Evidence-Based Medicine
Postdural Puncture Headache
Background
- Postdural puncture headache is a positional headache developing within 5 days of dural puncture, caused by loss of cerebrospinal fluid (CSF) and other factors.
- Pain from postdural puncture headache is typically severe. Headache is often accompanied by other symptoms including nausea, hearing impairment, sensitivity to light, and/or neck stiffness.
- Postdural puncture headache usually resolves spontaneously within 1-2 weeks.
- Overall incidence of postdural puncture headache following neuraxial procedures is reported to range from 6%-36%.
Evaluation
- Suspect postdural puncture headache in patient with positional headache occurring following dural puncture.
- Diagnosis of postdural puncture headache can usually be made based on the clinical presentation.
- Diagnostic criteria for postdural puncture headache:
- headache developing within 5 days of dural puncture
- orthostatic headache caused by low cerebrospinal fluid (CSF) pressure after dural puncture has been performed
- accompanying symptoms may include neck pain, tinnitus, hearing changes, photophobia, and/or nausea
- headache resolves either spontaneously within 2 weeks or after sealing of the leak with an autologous epidural lumbar blood patch
- Diagnostic testing that can help confirm diagnosis and/or rule out other causes of headache includes imaging studies such as:
- magnetic resonance imaging (MRI) of brain and spine to identify signs of low CSF pressure and CSF leak
- computed tomography or MRI to rule out alternate causes of headache
Management
- Inform patient that postdural puncture headache is typically self-limiting.
- Offer conservative treatment options and supportive medications as first-line approach, including:
- horizontal positioning (bed rest) to alleviate pain
- analgesics such as acetaminophen or nonsteroidal anti-inflammatory drugs (NSAIDs)
- antiemetics for management of associated nausea
- hydration
- Offer pharmacological treatment or epidural blood patch for postdural puncture headache that is not controlled by conservative treatment.
- Pharmacological options include:
- methylxanthine derivatives including:
- caffeine (300 mg orally or 500 mg IV)
- theophylline 250-400 mg orally
- aminophylline 250 mg IV
- gabapentinoids including:
- gabapentin 300 mg orally 3 times daily
- pregabalin 100 mg orally 3 times daily
- neostigmine 20 mcg/kg IV plus atropine 10 mcg/kg IV over 5 minutes every 8 hours
- nebulized dexmedetomidine 1 mcg/kg inhaled twice daily
- hydrocortisone 100 mg/2 mL IV every 8 hours for 48 hours
- methylxanthine derivatives including:
- Epidural blood patch for moderate-to-severe headache involves 20-30 mL of autologous blood injected slowly into epidural space through epidural needle, typically at or above spinal level of original postdural puncture.
- Pharmacological options include:
- Other more invasive options for moderate-to-severe headache include:
- nerve block including:
- greater occipital nerve block
- sphenopalatine ganglion nerve block (evidence is limited)
- other options including saline, dextran 40, or hydroxyethyl injections (but evidence is limited)
- nerve block including:
Prevention
- Use atraumatic (pencil point) needles when possible for lumbar puncture as they are associated with decreased risk of postdural puncture headache.
- Consider other procedural factors which may decrease risk of postdural puncture headache including:
- lateral decubitus positioning of patient
- reinsertion of stylet before needle removal
- if using traumatic needle:
- using thinner gauge needle
- using parallel bevel orientation for insertion
- Avoid bed rest following lumbar puncture when possible.
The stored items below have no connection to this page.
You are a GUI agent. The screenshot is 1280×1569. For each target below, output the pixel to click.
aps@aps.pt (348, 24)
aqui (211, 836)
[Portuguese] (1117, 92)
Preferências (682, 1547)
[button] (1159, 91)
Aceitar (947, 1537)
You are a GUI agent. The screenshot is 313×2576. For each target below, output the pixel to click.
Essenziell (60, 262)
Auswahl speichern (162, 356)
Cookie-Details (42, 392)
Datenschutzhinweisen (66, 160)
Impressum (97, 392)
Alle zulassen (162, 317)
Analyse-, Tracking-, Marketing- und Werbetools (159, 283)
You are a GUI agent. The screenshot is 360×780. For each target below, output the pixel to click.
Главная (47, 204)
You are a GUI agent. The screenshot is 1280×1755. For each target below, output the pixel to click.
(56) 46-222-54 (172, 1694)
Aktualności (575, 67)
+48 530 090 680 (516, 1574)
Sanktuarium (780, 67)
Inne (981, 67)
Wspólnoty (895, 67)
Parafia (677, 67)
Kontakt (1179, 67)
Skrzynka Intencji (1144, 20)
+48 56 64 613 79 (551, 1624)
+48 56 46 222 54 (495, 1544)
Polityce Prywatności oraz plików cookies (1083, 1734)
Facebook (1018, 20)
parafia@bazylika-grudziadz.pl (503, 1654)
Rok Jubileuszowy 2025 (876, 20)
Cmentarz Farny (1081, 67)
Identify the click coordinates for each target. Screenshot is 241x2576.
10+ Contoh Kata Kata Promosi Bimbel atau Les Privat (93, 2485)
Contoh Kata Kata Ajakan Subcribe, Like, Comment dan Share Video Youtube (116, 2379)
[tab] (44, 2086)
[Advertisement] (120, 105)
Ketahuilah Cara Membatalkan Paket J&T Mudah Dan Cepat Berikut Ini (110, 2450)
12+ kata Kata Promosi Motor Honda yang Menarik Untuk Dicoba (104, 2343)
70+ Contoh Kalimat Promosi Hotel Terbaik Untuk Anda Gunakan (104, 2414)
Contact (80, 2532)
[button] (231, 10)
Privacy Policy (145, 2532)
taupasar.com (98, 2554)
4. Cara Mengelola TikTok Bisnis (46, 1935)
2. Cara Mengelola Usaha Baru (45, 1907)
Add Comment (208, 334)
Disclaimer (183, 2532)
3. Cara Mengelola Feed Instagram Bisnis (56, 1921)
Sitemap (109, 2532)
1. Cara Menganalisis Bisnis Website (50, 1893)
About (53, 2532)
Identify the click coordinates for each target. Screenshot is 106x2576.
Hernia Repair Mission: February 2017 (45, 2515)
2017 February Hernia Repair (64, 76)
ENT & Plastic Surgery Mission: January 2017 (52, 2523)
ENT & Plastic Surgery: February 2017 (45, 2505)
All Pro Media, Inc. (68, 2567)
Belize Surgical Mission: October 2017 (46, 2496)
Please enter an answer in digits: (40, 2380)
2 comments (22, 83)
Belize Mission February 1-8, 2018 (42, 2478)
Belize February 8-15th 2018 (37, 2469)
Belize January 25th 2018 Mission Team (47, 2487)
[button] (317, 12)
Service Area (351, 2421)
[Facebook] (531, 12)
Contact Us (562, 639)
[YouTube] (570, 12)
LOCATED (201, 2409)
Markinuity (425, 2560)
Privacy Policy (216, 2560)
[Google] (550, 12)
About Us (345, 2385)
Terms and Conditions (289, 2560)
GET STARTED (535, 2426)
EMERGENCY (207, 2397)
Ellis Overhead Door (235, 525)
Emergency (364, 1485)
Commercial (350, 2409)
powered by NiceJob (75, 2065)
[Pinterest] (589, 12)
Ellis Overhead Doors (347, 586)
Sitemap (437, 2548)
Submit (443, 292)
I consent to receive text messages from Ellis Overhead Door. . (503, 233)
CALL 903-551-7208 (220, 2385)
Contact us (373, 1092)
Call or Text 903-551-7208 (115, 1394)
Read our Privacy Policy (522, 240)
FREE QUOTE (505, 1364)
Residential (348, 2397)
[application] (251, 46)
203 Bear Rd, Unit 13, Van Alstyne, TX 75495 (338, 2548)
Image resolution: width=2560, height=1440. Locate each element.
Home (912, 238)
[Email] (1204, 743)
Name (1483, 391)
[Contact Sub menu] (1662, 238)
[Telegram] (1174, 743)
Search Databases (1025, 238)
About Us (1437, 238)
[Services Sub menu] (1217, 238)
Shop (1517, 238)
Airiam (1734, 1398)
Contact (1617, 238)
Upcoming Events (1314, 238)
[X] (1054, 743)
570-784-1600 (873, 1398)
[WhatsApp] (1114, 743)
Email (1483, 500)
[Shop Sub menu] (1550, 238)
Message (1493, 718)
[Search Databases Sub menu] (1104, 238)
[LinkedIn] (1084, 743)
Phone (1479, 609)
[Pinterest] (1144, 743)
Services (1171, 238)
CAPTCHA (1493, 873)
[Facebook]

Bed rest may increase risk of postdural puncture headache.
- IV medications with evidence for efficacy for prevention of postdural puncture headache include:
- cosyntropin 1 mg
- ondansetron 0.15 mg/kg
- aminophylline 250 mg
- Prophylactic epidural blood patch may also reduce the incidence of postdural puncture headache following epidural anesthesia, but not routinely recommended.
Published: 25-06-2023 Updeted: 25-06-2023
References
- Li H, Wang Y, Oprea AD, Li J. Postdural Puncture Headache-Risks and Current Treatment. Curr Pain Headache Rep. 2022 Jun;26(6):441-452
- Patel R, Urits I, Orhurhu V, et al. A Comprehensive Update on the Treatment and Management of Postdural Puncture Headache. Curr Pain Headache Rep. 2020 Apr 22;24(6):24
- Bezov D, Lipton RB, Ashina S. Post-dural puncture headache: part I diagnosis, epidemiology, etiology, and pathophysiology. Headache. 2010 Jul;50(7):1144-52.